Nous, les enfants, lui avions organisé une petite fête d’anniversaire. Rien d’extravagant. Juste la famille, des plats faits maison et un gâteau qu’elle avait préparé elle-même – parce que c’est tout à fait elle.

Nous avons chanté pour maman. Owen a essayé de voler du glaçage sur le gâteau, et Ben lui a tapé sur la main. Lucy a pris des photos.

Puis papa s’est levé. Il tenait un dossier orné d’un ruban brillant.

« J’ai quelque chose à te dire », a-t-il annoncé.

Nous avons tous souri.

Nous pensions que c’était quelque chose de spécial. Peut-être un voyage. Quelque chose qu’elle méritait après des années de sacrifices.

Papa a levé son verre. « Vous savez, le temps change les choses. » Sa voix était calme et posée. « Et malheureusement, certaines choses vieillissent mal. »

Nora a froncé les sourcils. « Papa, qu’est-ce que tu fais ? »

Il l’a ignorée.

Puis il a regardé maman droit dans les yeux, et son ton a changé. « Malheureusement, tu as atteint ta date de péremption. »

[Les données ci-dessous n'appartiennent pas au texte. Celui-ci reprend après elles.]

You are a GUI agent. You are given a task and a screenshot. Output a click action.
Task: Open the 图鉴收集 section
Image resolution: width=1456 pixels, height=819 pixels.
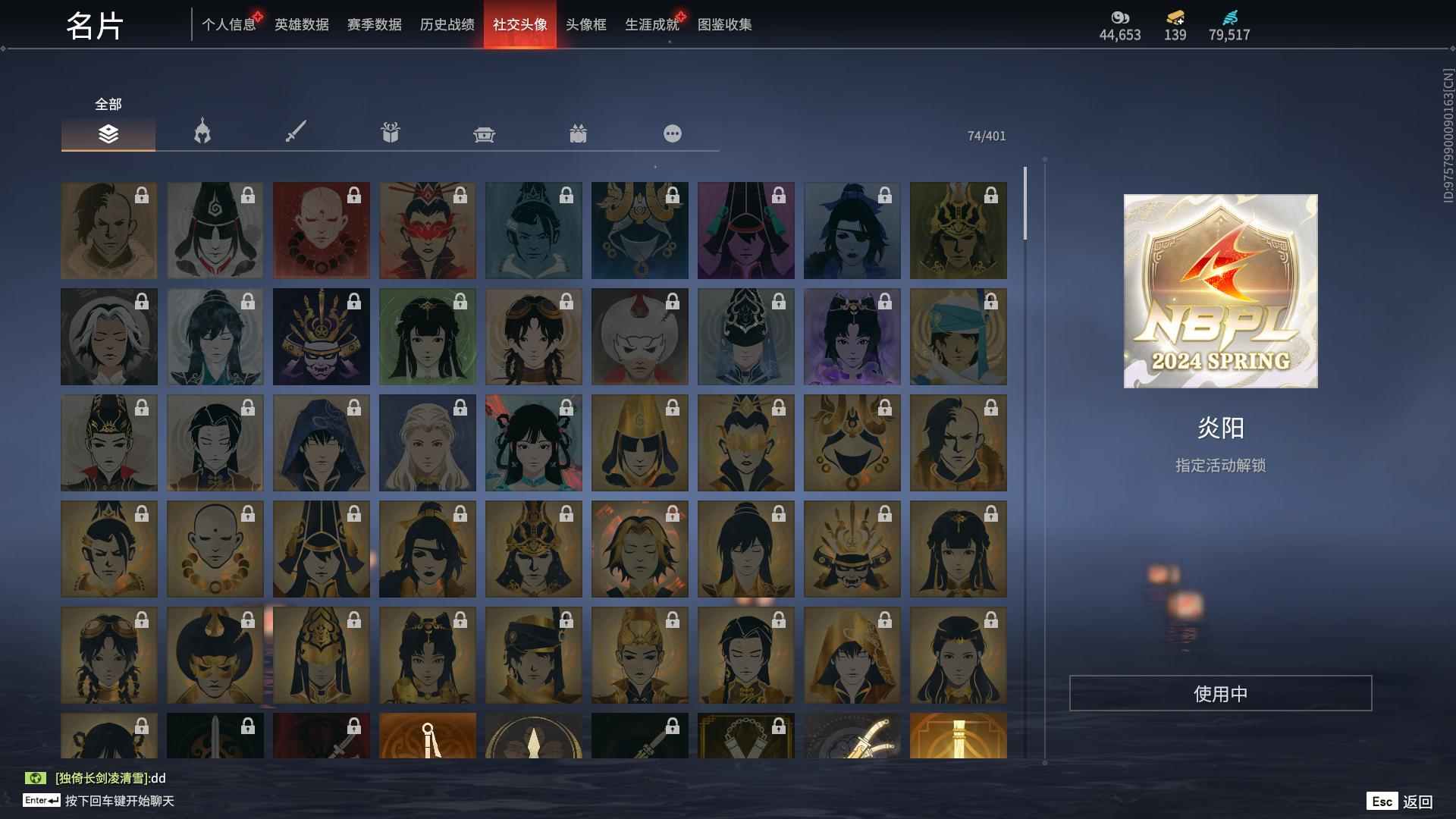726,24
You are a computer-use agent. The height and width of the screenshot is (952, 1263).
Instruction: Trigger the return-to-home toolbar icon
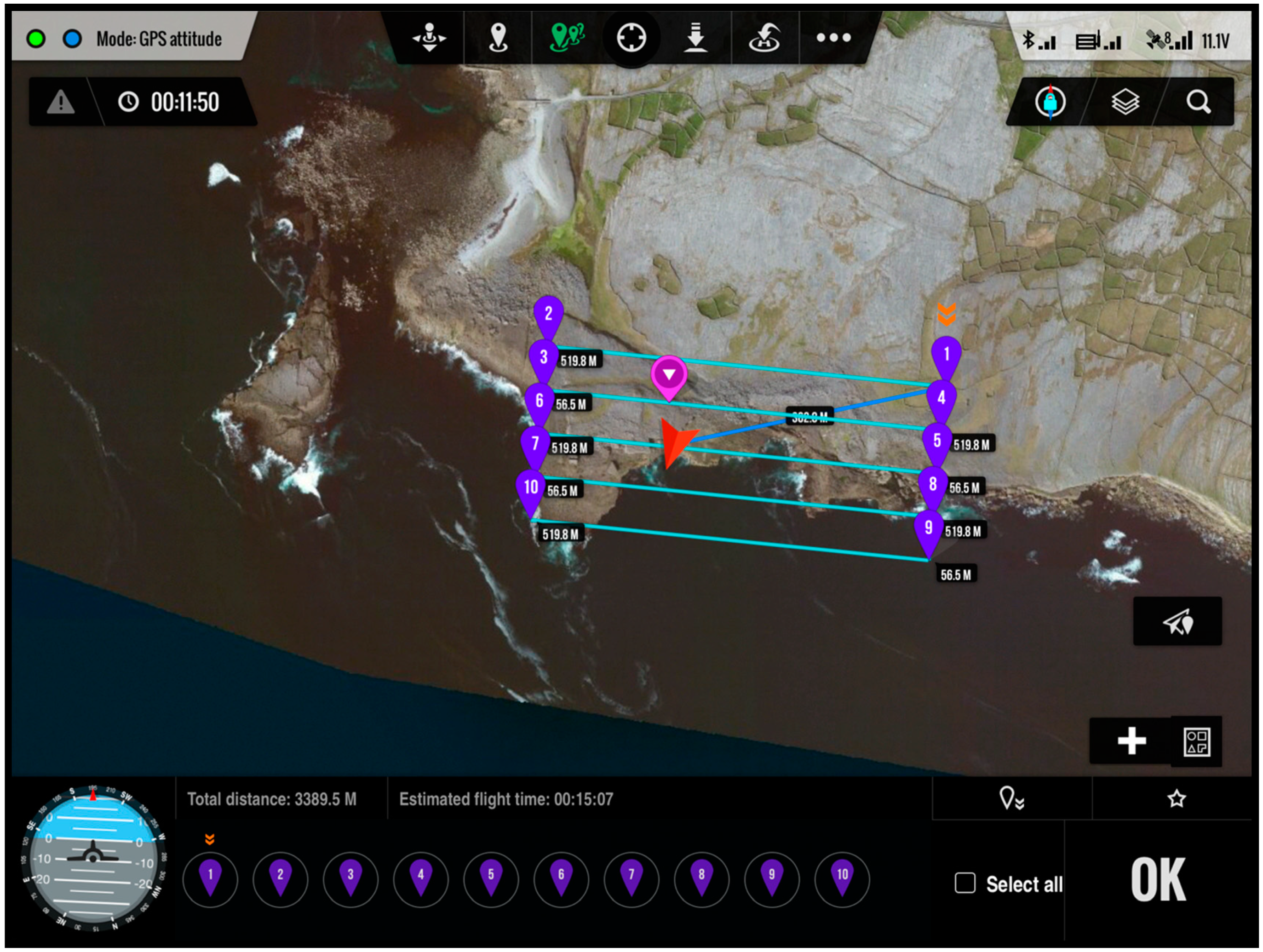pyautogui.click(x=764, y=38)
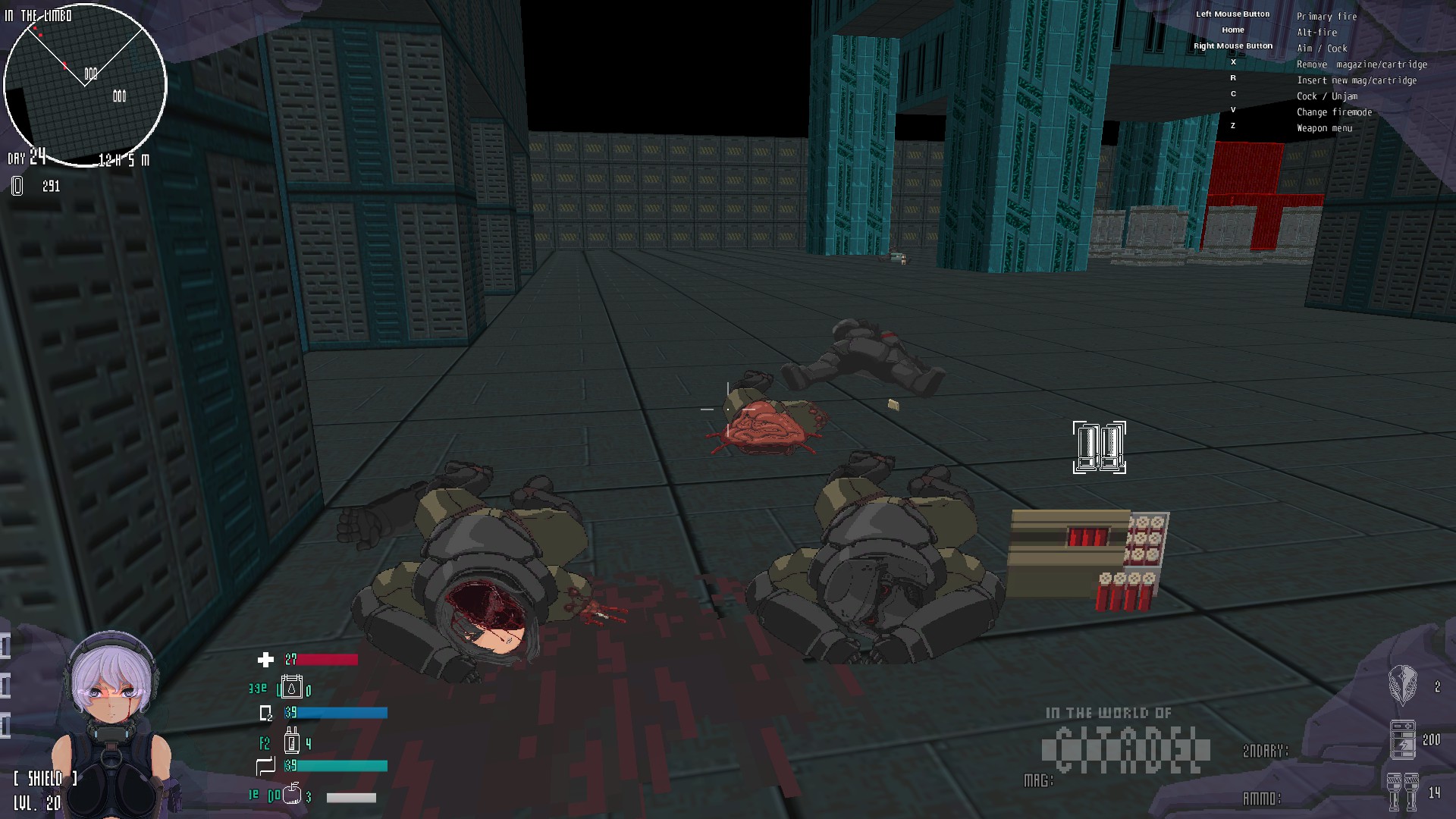Click the Primary fire binding text
Viewport: 1456px width, 819px height.
(1327, 15)
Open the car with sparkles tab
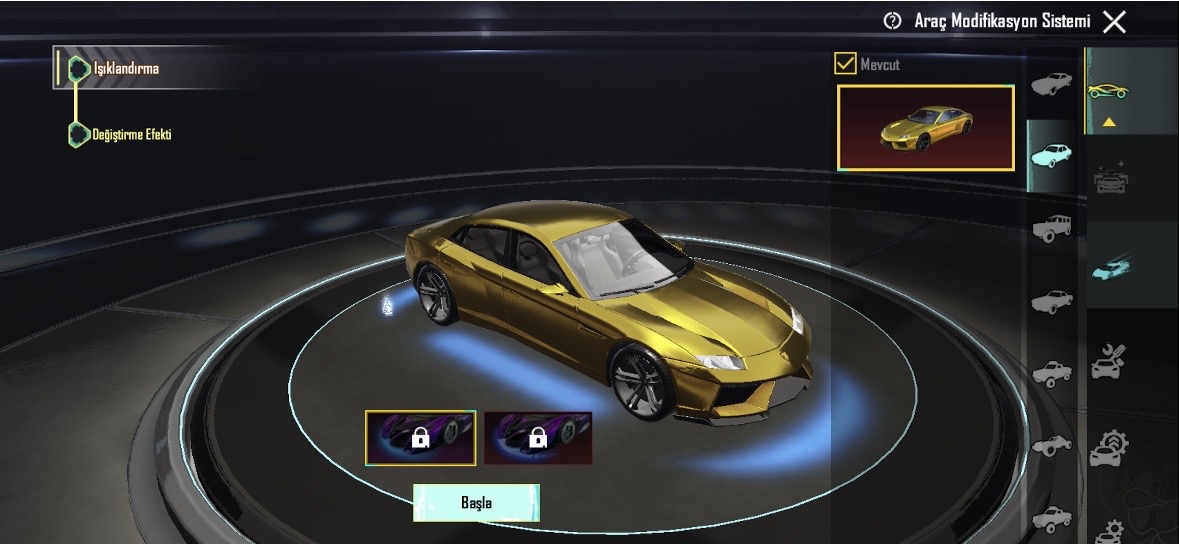Image resolution: width=1179 pixels, height=544 pixels. (x=1108, y=178)
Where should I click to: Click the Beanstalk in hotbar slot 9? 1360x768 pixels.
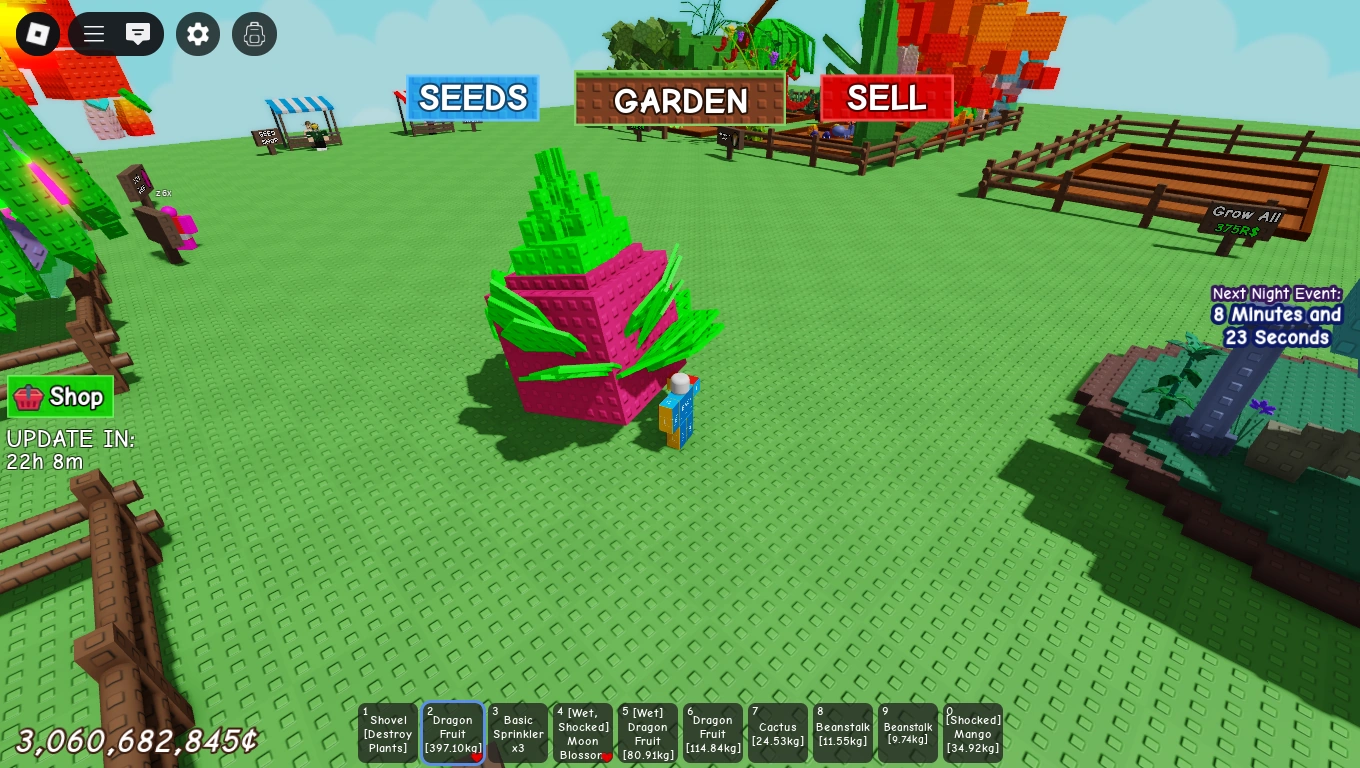pyautogui.click(x=908, y=733)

On aurait pu entendre une mouche voler. Aucun de nous ne comprenait ce qu’il venait d’entendre.

Papa continua comme s’il parlait de la pluie et du beau temps. « Tu n’es plus la femme que j’ai épousée. Les cheveux gris, les rides… les kilos en trop. »

Je me penchai en avant. « Mais enfin, papa ? »

Il ne me jeta même pas un regard. « Je prends soin de moi. Je suis encore bien conservée, et j’ai encore du temps. Je mérite quelqu’un qui me ressemble. »

Lucy se mit à pleurer.

Papa posa le dossier devant Maman. « Je n’ai pas signé pour vieillir avec une femme qui se laisse aller. Joyeux anniversaire. »

Maman le fixa du regard. Owen se pencha et dénoua le ruban. Les papiers glissèrent hors du dossier.

Les papiers du divorce.

J’aurais aimé pouvoir dire que Maman lui avait crié dessus. J’aurais aimé pouvoir dire qu’elle lui avait jeté les papiers au visage, qu’elle avait fracassé le gâteau, ou qu’elle lui avait fait subir un châtiment à la hauteur de ses actes.